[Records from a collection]
►

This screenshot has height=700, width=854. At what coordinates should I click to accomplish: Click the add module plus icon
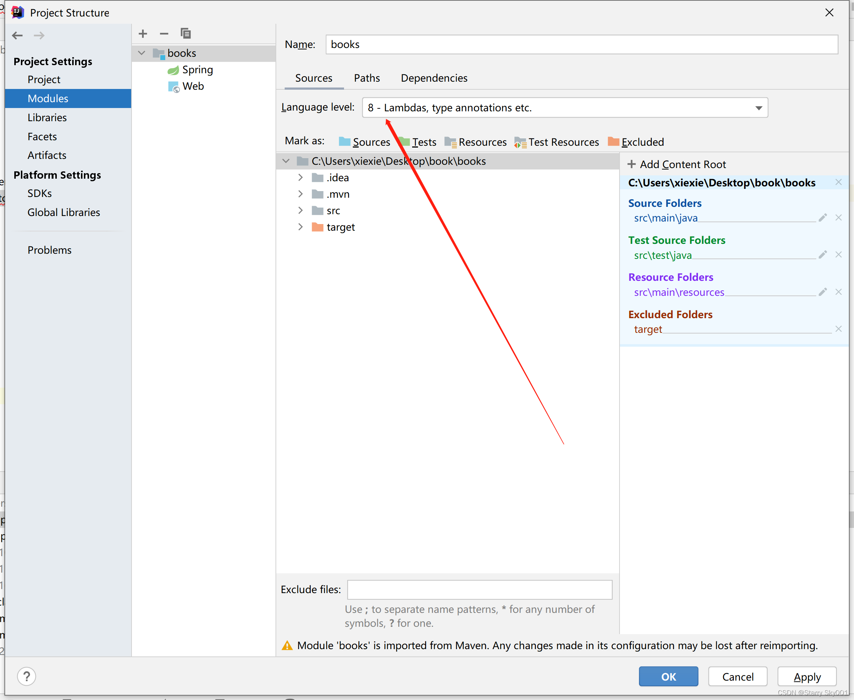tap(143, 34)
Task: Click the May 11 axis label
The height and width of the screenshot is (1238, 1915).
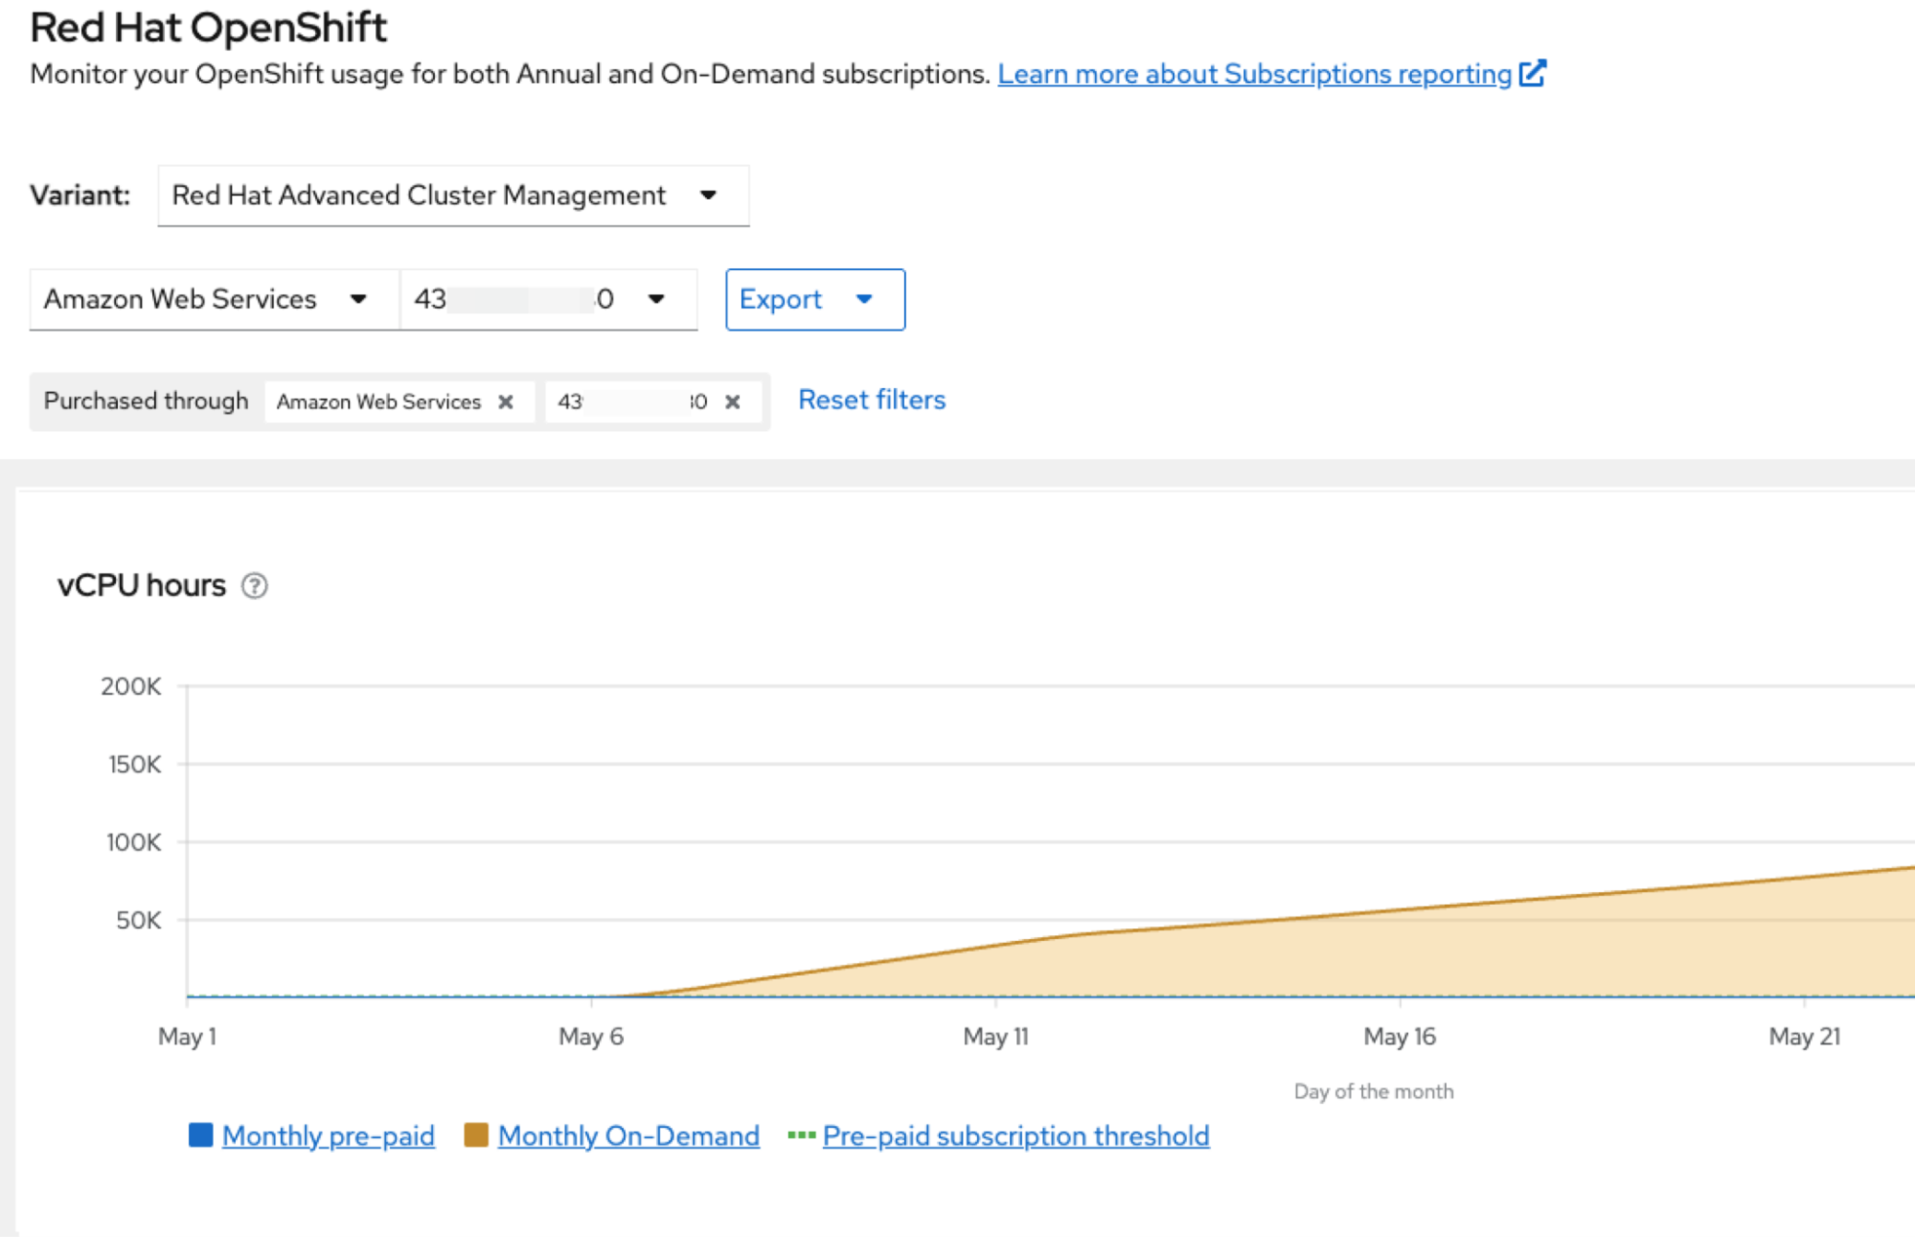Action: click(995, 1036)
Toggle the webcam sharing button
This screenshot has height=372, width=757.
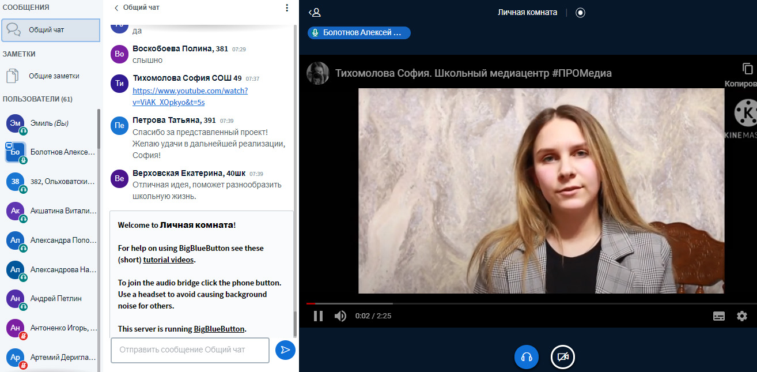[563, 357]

◄
►

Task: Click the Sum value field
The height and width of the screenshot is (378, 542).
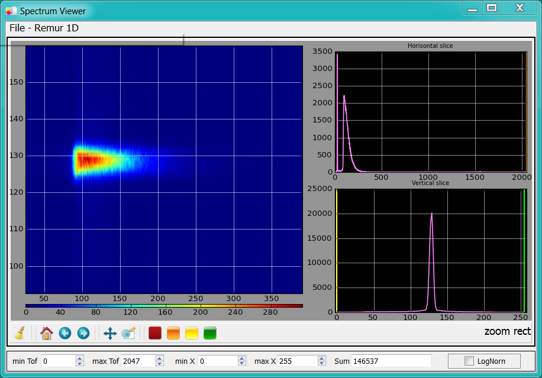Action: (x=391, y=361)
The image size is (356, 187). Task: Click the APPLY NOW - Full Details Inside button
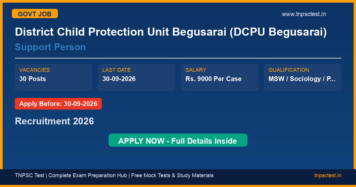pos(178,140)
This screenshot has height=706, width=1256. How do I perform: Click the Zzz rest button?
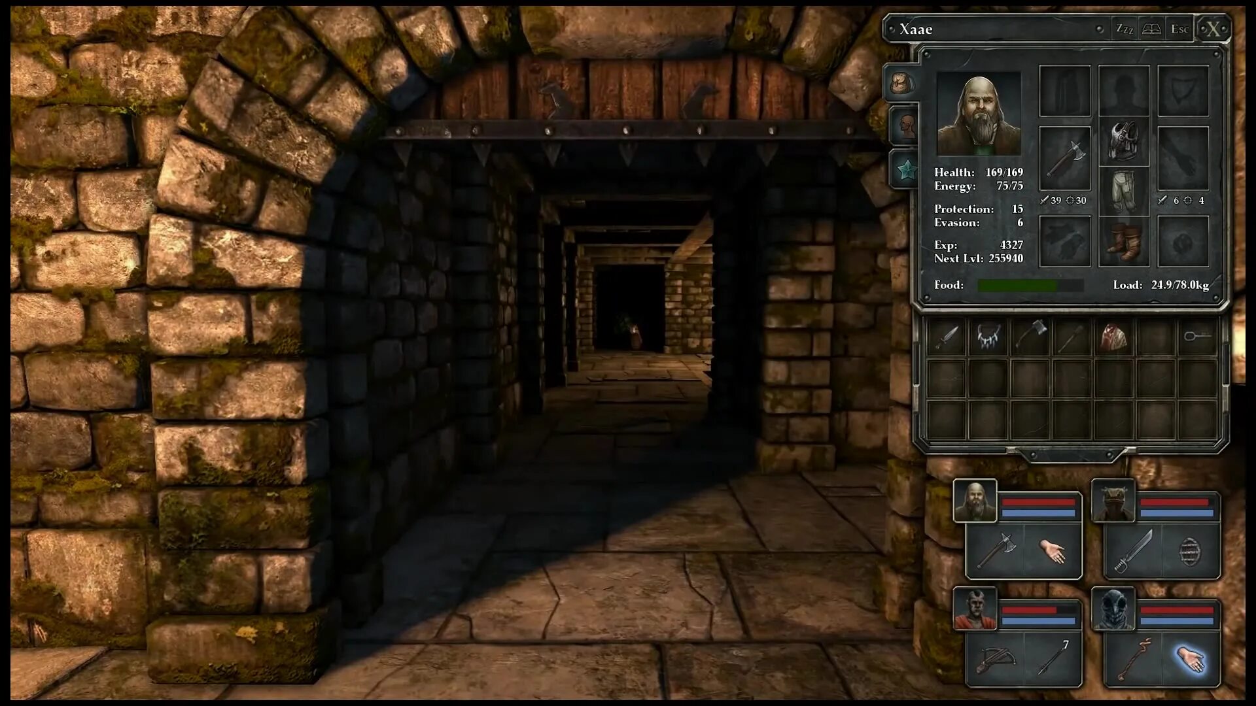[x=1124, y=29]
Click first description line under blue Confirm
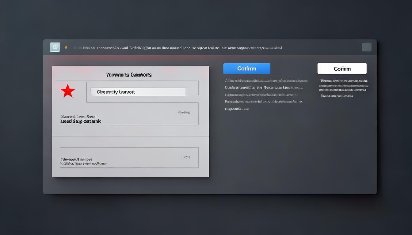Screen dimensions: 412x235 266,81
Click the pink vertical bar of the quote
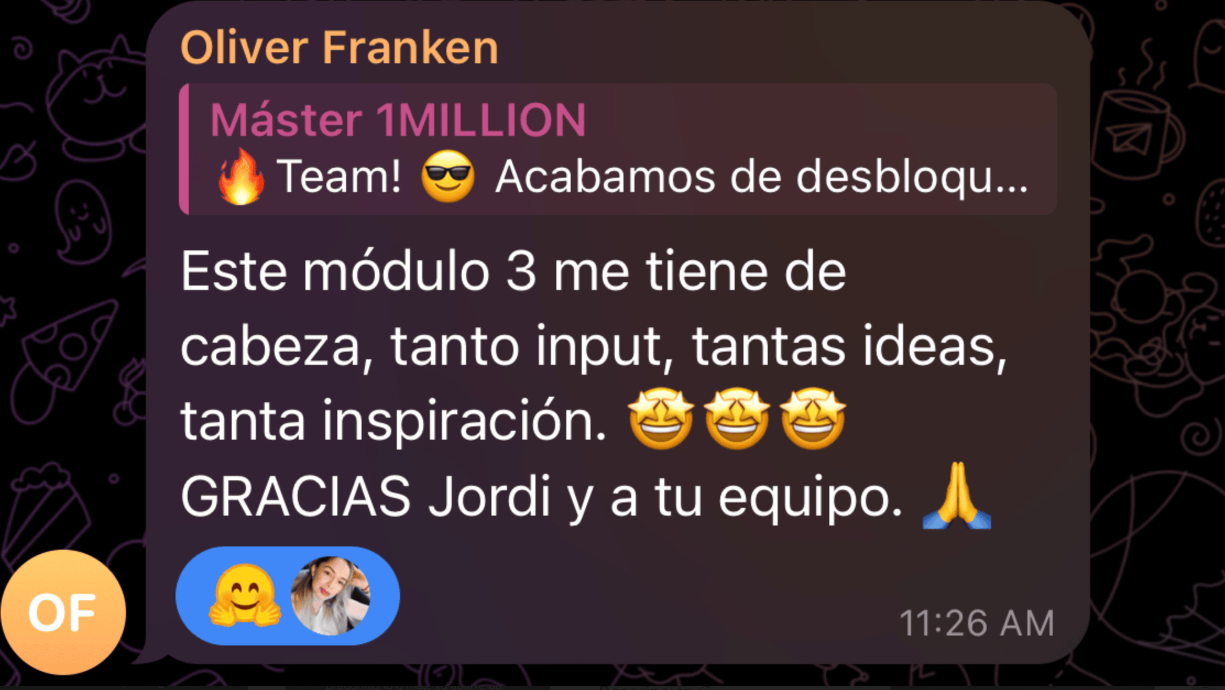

◄

**WHAT THIS TASK INVOLVES:** Express the lines of data above as a JSON list of strings, one per line, starting at the line that contains "The image size" and ending at the line that contains "Click the pink vertical bar of the quote", with blank lines left out. Omit the pictures from the answer.

**CORRECT RESPONSE:**
[
  "The image size is (356, 187). Task: Click the APPLY NOW - Full Details Inside button",
  "pos(178,140)",
  "This screenshot has height=706, width=1256. How do I perform: Click the Zzz rest button?",
  "[x=1124, y=29]",
  "Click first description line under blue Confirm",
  "Screen dimensions: 412x235 266,81",
  "Click the pink vertical bar of the quote"
]